Girls to the front: Why ‘feminism’ and ‘punk’ aren’t dirty words

Kathleen Hanna

There aren’t many people in the world like Kathleen Hanna. If there are, they definitely haven’t been given the media coverage or the adequate public platforms. For those of you that don’t know Hanna, she was the frontwoman of the groundbreaking 90’s feminist punk band Bikini Kill, later moving onto Le Tigre and The Julie Ruin. She was the soundtrack to many people’s teenage years (both men and women), constructing the foundations of many people’s worldview on gender and its boundaries (or lack of). Sure, there were thousands, if not millions, of people who thought what Hanna was thinking. But the main difference was she just wouldn’t be stifled – a character trait that has earned her admiration and contempt in equal measures.

Sadly, I was largely unaware of Hanna until my early twenties, due to a combination of bad music taste and refusing to widen these outside of the narrow parameters I had boxed myself into. This is now a something I deeply regret, as Bikini Kill’s lyrics, guerrilla tactics and general ‘get up and let’s flippin do something about sexism’ would have steered me well clear of a teenage path lined with angst, the desire to meticulously conform to the mainstream media’s depiction of what a girl should be and (as mentioned above) a whole heap of bad music.


Since discovering Hanna, I have been led to and enlightened by Gloria Steinem, Tavi Gevinson and a host of other forward-thinking activists, public speakers and musicians, who have gradually opened my eyes to the fact sexism can be challenged, rather than just accepted. In fact, she was one of three reasons I named this site ‘Hanna’.

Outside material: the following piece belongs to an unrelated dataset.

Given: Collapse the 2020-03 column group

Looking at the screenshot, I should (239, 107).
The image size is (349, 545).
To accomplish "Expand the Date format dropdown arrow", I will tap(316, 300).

‘The Punk Singer’ – the 2013 documentary about the frontwoman – is a film I would recommend to anyone, whatever their musical persuasion or stance on feminism – male or female. Musical proficiency really wasn’t the point of Bikini Kill; Hanna herself admits that none of the band could really play their instruments. Punk music was merely the most visible way of conveying her message; she initially began her activism as a spoken word artist, but was soon told that this was a fruitless medium that no one really listened to.

I won’t give any more of the film’s content away, as that would negate the point of this recommendation, but will suffice to end with the statement: This may change your life.